The Mudcat Café TM
Thread #113211 Message #2413933
Posted By: irishenglish
14-Aug-08 - 03:51 PM
Thread Name: The Weekly Walkabout (part 2.)
Subject: RE: The Weekly Walkabout (part 2.)
WAV, on the one hand you believe,
" And England should continue to accept it's share of genuine asylum seekers, in line with my last post, and some immigration (medical, love/marriage, etc.) but NOT economic/capitalist immigration."
And on the other you believe,
" that genuine asylum seekers should be helped to their NEAREST safe country. And not just "cuturally" but socially as well."
That's a contradiction. So which is it, and what do you mean by the nearest safe country?
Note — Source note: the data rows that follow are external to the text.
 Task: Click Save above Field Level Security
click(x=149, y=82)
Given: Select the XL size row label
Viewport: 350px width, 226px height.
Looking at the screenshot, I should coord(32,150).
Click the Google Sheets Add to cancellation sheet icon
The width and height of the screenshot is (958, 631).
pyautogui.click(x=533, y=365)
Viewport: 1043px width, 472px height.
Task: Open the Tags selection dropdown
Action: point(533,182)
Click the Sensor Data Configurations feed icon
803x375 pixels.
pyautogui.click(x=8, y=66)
Haitians should be returned to what, the Dominican Republic? Western Saharans should be returned to...Spa...I mean Moro...oh no, Mauritania, yes thats it. So if I was to venture a guess, I would say you are saying that asylum seekers who have been persecuted for political, religous, or sexual grounds, rather than economic grounds are acceptable. Except when, for some reason (and here's the contradiction) they are not, in which case they should be helped to their nearest safe country, whatever the hell that is supposed to mean. Keep in mind, I'm only discussing your notions of genuine asylum seekers here, not immigration. You made the distinction, so keep it confined to that. Please, tell me on what possible basis and precedent do you have for thinking the "nearest safe country" is a viable option? Give me an example. It does not seem grounded in any sense of reality. Its a nice notion perhaps, but its not at all likely. What if what you propose as the "nearest safe country" doesn't want asylum seekers. What if the UN deemed that the UK would be the nearest safe country for all the South Ossetians and Georgians left homeless, right now as we speak? What if unspeakable human rights violations were happening in a Commonwealth nation. Wouldn't that make Britain the de facto nearest safe nation?
Also regarding what you said about immigration, what you label economic/capitalist immigration. I'll not even discuss that one, but I find your use of economic/capitalist interesting. Call me crazy, but I've never heard of an immigrant from lets say, Guatemala, consider their act of immigration capitalist. For economic reasons, of course, but capitalist? I can't make a living here in Guatemala, so I'm going to the US for capitalist reasons. Doesn't scan.